Are cupcakes dead?

April 20, 2011|By Jasmine Wiggins

One drizzly Saturday a couple weekends ago, I found myself in Georgetown with my boyfriend. For whatever reason, we decided it would be fun to get a cupcake. He, like many others who came before him, wanted to know “what this cupcake business was all about.”

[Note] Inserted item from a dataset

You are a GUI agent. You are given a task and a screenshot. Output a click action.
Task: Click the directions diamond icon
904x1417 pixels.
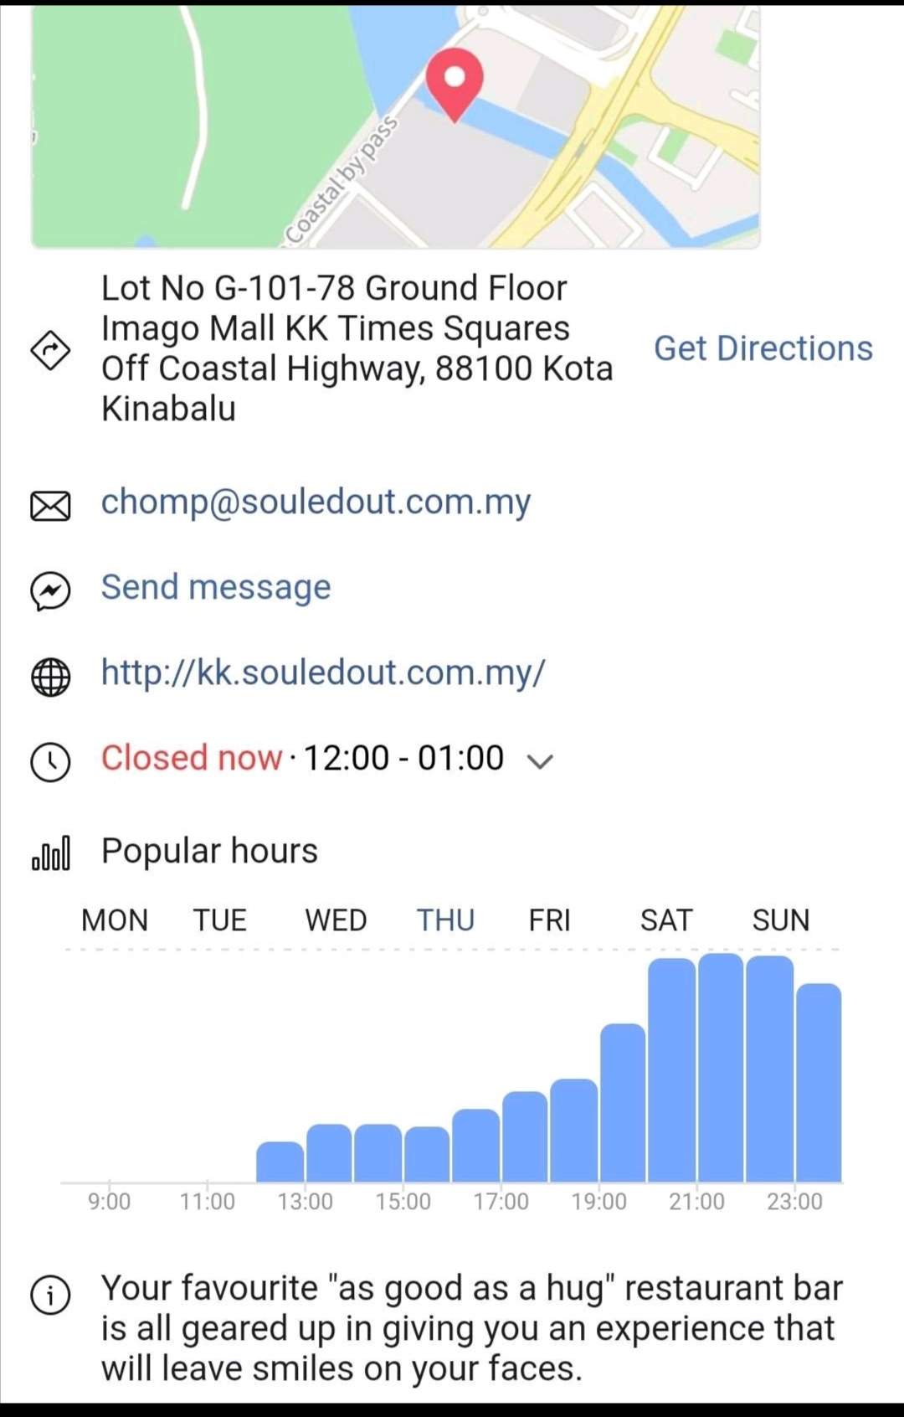point(50,349)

I had been on the cupcake train for a while. My first cupcake experience was Swirlz Cupcakes in the Lincoln Park neighborhood of Chicago a few years ago when I was in college. There was something altogether exciting and novel about a store that sold only cupcakes. Yes, I could just make them at home, but this was a store—a store that sold only cupcakes. I mean, it’s like if there was a bar that served only gin and tonics. I would totally be there in a heartbeat and never question the validity or sustainability of a specialty shop, as long as it kept me happy.

Lately, I’ve been reading a lot of foodie news that’s proclaiming the death of the cupcake.

“Cupcakes?” my boyfriend’s dad asked. “I thought those were out, and now the new thing is pies.” Even he had been keeping tabs.

So, how hard would it be to pop in and grab a cupcake from a “dying” establishment? We thought it would be easy. But we were wrong. At each of the three cupcake shops I know about in Georgetown, (Georgetown Cupcake , Baked & Wired, and Sprinkles) there was a massive line. The line at Georgetown Cupcake (which is featured in the TLC reality show “DC Cupcakes”) went down the street, and, yes, even snaked around the block. We aborted that mission.

Next, we tried Sprinkles, the California-based chain. A long line still. Finally, we tried Baked & Wired (which happens to be my favorite in DC) and there was still a long line. To me, it didn’t matter. Was it worth waiting 20 minutes? Well, call me crazy, but I was happy. The boyfriend, while he enjoyed his cupcake, (which involved peanut butter, banana, and chocolate drizzle) didn’t think so. 

It was however worth it to some people—quite a number of people. It seemed then that the cupcake was alive and well. A lot of people have questioned the cupcake shop. How long can the fad possibly last? Who wants to pay more than $3 for a cupcake? What’s the point?

I really don’t know the answer. I just think that several entrepreneurs have stumbled upon something. For around $4 you can buy a few moments of happiness. In a world where we’re stressed out about financial woes, natural disasters, and politics, how could we not want to submerge our troubles in a puffy pink cupcake topped with whipped sugar?

In a world too, where we’ve been strapped for cash, in the great scheme of things, $4 doesn’t seem like much risk at all. We’ve been aching to have our indulgences returned since the beginning of the recession, and I think we’ve found an attainable one in the cupcake.

Also, don’t forget about size. Not only is a small cake cute, but it’s also a quasi-reasonable answer to oversized portions. It’s less guilt-laced than a super-sized piece of cake. Whether or not it should be is another question.

So, is the cupcake dead? I was surprised to find out, no, not just yet. I think that maybe, just maybe, they might actually have staying power.

What do you think? Are cupcakes in or out? Do you care? What do you think the next fad food will be?